Вскоре после торжественных крестин Наталья Демьяновна вернулась в Адамовку, а как только графиня Екатерина Ивановна оправилась от родов, она и её муж, по приглашению государыни, поехали в Москву, где в то время находился двор. Они прибыли в Москву почти в одно время с двором.
Последний 14 декабря тронулся из Петербурга; вместе с ним приехал, разумеется, и граф Алексей Григорьевич, всё ещё могущественный, хотя уже не всемогущий и единственный фаворит.
Великий канцлер Бестужев не сопутствовал двору, так как дела и здоровье задерживали его в Петербурге. Грозная туча стояла на политическом горизонте, а при дворе ряды его приятелей заметно пустели.
Много злобы накипело в душе великого канцлера со времени падения Бекетова. Между тем Кирилл Григорьевич, несмотря на беспредельную, почти сыновнюю привязанность к брату, был в весьма хороших и даже близких отношениях не только с Иваном Ивановичем Шуваловым, но даже с вице-канцлером графом Михаилом Илларионовичем Воронцовым. С Шуваловым его сблизил общий друг, граф Иван Григорьевич Чернышёв.

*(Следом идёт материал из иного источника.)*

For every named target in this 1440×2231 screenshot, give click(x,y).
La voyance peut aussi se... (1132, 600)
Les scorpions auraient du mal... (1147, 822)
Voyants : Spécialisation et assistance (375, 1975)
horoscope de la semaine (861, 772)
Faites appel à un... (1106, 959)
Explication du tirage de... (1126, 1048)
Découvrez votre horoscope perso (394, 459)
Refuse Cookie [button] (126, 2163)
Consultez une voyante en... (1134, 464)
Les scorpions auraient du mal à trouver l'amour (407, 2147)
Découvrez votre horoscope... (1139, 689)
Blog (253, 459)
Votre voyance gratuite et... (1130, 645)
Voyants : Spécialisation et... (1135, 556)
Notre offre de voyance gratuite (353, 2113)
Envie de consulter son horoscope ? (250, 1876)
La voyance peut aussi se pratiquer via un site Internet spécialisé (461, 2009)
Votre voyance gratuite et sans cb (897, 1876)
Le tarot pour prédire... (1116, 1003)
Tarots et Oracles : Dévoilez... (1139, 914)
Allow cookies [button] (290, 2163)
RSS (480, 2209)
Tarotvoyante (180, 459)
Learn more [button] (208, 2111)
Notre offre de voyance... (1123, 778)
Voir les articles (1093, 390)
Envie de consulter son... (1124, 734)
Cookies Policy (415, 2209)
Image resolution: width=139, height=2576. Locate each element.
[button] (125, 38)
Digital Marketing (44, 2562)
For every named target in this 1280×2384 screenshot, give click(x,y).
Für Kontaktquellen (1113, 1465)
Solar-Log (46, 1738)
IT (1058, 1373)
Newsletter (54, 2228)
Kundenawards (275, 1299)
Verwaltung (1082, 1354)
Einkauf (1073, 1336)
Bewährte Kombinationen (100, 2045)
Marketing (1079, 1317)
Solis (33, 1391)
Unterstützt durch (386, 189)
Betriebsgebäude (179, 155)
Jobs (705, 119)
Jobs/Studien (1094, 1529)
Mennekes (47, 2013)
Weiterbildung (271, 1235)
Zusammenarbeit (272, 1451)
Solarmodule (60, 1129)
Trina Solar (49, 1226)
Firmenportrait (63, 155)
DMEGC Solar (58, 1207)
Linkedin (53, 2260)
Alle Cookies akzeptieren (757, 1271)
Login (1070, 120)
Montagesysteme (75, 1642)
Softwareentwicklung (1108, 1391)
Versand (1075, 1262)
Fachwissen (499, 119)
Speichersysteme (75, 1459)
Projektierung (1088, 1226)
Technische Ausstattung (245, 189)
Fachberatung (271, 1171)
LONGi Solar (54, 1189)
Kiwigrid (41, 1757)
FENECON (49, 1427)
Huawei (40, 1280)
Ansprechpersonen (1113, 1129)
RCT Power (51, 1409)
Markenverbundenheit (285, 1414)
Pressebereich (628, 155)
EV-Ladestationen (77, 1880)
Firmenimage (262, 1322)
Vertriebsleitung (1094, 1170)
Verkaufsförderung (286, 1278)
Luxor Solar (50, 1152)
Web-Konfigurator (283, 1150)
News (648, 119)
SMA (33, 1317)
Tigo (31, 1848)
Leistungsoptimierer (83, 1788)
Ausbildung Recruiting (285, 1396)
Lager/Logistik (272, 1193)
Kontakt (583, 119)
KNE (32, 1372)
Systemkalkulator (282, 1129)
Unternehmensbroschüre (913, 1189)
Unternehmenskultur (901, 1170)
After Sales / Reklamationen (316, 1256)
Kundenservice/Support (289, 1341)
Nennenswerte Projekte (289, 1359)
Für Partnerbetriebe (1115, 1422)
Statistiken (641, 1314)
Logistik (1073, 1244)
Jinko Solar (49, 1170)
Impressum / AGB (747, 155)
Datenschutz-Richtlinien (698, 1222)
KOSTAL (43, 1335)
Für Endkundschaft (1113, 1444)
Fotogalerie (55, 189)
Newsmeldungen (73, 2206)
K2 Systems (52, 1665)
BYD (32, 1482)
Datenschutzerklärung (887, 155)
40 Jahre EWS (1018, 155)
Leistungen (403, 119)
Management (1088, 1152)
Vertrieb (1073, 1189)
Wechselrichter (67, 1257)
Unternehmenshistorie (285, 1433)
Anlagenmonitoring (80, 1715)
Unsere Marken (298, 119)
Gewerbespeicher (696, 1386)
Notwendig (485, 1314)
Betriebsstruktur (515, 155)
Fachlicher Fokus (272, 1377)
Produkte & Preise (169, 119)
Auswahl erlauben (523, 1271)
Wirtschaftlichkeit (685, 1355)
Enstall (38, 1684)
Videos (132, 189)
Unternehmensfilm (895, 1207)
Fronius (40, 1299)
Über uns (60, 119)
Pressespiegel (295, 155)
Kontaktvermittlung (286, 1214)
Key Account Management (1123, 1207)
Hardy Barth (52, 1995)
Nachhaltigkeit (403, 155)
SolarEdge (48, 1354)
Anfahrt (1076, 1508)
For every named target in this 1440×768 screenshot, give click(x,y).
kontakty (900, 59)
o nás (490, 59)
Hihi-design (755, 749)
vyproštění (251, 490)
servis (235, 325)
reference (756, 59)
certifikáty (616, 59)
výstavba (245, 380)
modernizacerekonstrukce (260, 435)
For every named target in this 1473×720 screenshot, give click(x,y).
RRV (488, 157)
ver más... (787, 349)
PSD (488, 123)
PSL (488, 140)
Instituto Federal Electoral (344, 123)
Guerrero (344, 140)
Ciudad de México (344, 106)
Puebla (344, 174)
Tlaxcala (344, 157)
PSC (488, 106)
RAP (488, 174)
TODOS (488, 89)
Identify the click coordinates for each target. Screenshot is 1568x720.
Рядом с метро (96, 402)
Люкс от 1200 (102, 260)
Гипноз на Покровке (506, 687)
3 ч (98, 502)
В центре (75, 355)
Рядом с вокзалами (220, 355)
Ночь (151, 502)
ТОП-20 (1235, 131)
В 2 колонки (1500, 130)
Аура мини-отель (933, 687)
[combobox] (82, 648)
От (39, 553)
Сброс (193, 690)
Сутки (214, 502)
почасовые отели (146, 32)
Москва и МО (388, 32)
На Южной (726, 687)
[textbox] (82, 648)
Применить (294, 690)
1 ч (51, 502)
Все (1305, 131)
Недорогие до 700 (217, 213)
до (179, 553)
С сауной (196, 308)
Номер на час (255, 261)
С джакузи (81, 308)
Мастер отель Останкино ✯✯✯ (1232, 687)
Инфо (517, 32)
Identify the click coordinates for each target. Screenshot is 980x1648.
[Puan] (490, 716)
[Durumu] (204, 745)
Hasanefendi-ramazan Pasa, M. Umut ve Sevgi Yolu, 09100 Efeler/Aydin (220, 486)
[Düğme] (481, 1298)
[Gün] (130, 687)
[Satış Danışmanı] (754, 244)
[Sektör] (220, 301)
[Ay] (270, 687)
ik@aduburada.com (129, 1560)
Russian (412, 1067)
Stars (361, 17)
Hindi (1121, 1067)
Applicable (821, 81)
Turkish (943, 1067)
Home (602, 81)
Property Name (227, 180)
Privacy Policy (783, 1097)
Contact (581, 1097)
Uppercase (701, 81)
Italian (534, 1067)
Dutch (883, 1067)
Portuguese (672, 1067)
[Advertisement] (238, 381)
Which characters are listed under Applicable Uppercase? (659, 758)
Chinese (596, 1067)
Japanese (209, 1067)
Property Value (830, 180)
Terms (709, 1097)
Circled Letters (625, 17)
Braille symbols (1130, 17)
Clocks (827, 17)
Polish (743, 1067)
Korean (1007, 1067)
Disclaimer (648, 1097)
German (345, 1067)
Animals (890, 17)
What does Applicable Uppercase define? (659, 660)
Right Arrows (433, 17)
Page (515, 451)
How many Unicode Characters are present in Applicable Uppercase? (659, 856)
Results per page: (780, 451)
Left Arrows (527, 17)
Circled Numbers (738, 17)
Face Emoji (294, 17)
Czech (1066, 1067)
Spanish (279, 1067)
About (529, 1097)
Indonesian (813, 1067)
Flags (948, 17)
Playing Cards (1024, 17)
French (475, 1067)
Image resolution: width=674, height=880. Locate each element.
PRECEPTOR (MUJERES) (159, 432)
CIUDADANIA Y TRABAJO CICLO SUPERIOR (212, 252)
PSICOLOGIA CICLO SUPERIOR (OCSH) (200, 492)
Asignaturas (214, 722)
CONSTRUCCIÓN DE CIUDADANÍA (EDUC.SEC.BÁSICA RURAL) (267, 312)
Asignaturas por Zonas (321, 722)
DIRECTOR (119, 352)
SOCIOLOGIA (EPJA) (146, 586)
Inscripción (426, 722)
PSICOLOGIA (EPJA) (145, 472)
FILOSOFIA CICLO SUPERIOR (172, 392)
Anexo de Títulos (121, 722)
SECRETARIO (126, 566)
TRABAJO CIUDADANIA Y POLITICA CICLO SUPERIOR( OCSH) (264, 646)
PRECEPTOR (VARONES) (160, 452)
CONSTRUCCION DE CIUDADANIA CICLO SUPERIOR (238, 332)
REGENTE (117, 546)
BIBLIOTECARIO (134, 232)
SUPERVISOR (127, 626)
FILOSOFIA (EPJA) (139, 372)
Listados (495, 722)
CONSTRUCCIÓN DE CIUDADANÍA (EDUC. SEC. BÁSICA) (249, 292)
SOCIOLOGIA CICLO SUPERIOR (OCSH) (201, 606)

Кирилл Григорьевич надеялся с помощью Ивана Шувалова и Чернышёва примирить Бестужева с Шуваловым. Но дело между ними зашло слишком далеко. В борьбе канцлера с Петром Шуваловым о примирении не могло быть более и речи. Тем не менее, гетман всеми силами старался привлечь канцлера в Москву, и наконец Бестужев был призван туда.
Алексей Петрович слепо верил в своё счастье и твёрдо рассчитывал на него, однако, отлично угадывая, что под него подкапываются вице-канцлер Воронцов, мечтавший занять его место, а также партия Шуваловых, с беспокойством стал замечать, что царедворцы, не скрываясь, избегают его. Поэтому по приезде в Москву он лихорадочно начал искать себе союзников.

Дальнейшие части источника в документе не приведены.